More on Gregorian Chant at World Youth Day

The National Catholic Register has published a long, accurate, and inspiring article on the work of the St. Mary’s children’s choir at World Youth Day. Thank you to all benefactors who made this trip possible. It is getting just the right kind of attention! And congratulations, too, to director David Hughes and all the kids.

In some school districts in America, some lucky high-school students in language classes have gotten to go on trips abroad — French student to Paris; Spanish students to Madrid; Italian students to Rome.

Next week, a group of 25 students from the New York-Connecticut area will be practicing their newfound language at World Youth Day in Madrid. And according to those involved, the hundreds of thousands of young people they will encounter from around the world will have no problem understanding.
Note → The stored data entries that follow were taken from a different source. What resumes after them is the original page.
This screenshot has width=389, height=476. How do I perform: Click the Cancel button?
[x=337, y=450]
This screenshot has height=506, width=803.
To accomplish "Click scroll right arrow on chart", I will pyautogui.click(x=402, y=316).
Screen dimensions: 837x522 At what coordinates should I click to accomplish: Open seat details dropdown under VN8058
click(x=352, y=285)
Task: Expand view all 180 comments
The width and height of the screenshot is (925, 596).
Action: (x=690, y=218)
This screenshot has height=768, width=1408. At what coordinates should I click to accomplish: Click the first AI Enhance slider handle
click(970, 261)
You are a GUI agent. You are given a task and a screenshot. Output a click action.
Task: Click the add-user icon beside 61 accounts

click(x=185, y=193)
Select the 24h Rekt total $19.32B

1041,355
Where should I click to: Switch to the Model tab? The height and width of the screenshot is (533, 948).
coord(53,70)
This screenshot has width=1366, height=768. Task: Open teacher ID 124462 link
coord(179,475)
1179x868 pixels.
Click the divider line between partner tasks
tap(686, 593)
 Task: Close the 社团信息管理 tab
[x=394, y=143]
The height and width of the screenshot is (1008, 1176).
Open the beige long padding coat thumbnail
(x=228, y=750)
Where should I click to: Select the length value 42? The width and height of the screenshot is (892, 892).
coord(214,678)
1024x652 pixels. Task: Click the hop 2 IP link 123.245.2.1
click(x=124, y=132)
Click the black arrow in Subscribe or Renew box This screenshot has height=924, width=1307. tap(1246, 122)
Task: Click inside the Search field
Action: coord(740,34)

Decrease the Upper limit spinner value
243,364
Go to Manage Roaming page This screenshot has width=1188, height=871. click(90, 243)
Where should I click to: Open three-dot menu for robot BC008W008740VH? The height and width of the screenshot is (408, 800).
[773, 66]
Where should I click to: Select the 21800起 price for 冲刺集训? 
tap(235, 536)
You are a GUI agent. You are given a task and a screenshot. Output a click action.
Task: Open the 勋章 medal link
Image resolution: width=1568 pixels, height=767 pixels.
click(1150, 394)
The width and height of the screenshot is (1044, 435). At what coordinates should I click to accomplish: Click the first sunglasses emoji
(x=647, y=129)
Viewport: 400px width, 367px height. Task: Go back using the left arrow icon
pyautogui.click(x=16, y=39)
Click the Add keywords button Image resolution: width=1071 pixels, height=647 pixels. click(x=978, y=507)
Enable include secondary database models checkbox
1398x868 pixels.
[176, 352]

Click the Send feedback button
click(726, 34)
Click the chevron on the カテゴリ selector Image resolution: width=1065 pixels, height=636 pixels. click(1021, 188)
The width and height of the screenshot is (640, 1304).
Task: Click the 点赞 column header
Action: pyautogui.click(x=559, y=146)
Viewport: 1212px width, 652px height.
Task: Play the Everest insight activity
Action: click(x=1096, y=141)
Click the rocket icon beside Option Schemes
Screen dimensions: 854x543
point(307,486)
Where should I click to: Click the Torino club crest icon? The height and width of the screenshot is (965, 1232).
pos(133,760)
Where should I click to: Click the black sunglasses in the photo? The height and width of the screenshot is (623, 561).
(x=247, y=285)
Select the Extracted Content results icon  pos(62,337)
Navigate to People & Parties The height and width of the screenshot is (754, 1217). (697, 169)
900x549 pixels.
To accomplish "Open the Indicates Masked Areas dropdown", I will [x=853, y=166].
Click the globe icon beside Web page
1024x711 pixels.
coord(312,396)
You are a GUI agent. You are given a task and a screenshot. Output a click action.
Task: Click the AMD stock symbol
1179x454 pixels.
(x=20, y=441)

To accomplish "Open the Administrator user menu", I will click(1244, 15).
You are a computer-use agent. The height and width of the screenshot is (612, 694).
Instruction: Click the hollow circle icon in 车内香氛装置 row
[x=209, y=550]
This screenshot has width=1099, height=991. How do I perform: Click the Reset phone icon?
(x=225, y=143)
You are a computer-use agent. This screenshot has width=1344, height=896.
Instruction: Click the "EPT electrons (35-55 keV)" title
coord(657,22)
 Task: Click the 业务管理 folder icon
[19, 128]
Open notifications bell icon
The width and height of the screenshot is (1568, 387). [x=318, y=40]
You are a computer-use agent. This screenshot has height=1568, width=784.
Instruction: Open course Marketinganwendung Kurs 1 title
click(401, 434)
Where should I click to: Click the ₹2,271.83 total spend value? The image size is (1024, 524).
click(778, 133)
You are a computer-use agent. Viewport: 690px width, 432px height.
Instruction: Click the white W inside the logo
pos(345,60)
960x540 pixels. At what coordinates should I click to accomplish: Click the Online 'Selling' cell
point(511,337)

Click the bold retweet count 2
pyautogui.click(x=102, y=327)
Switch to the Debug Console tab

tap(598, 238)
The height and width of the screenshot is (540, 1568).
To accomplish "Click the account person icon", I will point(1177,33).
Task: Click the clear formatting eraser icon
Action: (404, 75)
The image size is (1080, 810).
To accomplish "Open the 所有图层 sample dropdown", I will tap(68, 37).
Spanish? No. Their language is music — the traditional music of the Church, sung in the Church’s mother tongue: Latin.

The Norwalk, Conn.-based St. Mary’s Student Schola is ready and eager to head to Madrid and share what they’ve learned and practiced: Gregorian chant, Renaissance polyphony, and parts of the Mass set to music by great composers such as William Byrd, Wolfgang Amadeus Mozart and Josquin de Prez.

The group has already made such a name for themselves that they’ve been invited by Archbishop Braulio Rodriguez of Toledo, the primate of Spain, to sing at the Cathedral of St. Mary of Toledo.

From there, they will go to Avila to sing at Mass on the feast of the Assumption at the Monasterio de la Encarnación (Monastery of the Incarnation), where St. Teresa of Jesus entered the Carmelites. Then, in Madrid, they will sing for the solemn high Mass in the extraordinary form for WYD pilgrims.

Based at St. Mary’s Church in Norwalk, Conn., this schola of youngsters sings Gregorian chant and Renaissance polyphony so beautifully that the Sisters of Life and the Knights of Columbus invited them to be the choir for the main English-speaking Masses at World Youth Day at the Palacio de Deportes. The giant Madrid arena holds upwards of 15,000 and is expected to be full for WYD. Some of the Sisters of Life, who are based in New York and run a retreat house in Stamford, Conn., will join them for some of the singing in Madrid.

For the schola’s founder-director David Hughes, the invitations to sing in Spain “confirm that this is a good work to be done in the service of the Lord and the Church.” Hughes is choirmaster for all seven choirs at St. Mary’s, which have adult-professional and adult-volunteer divisions.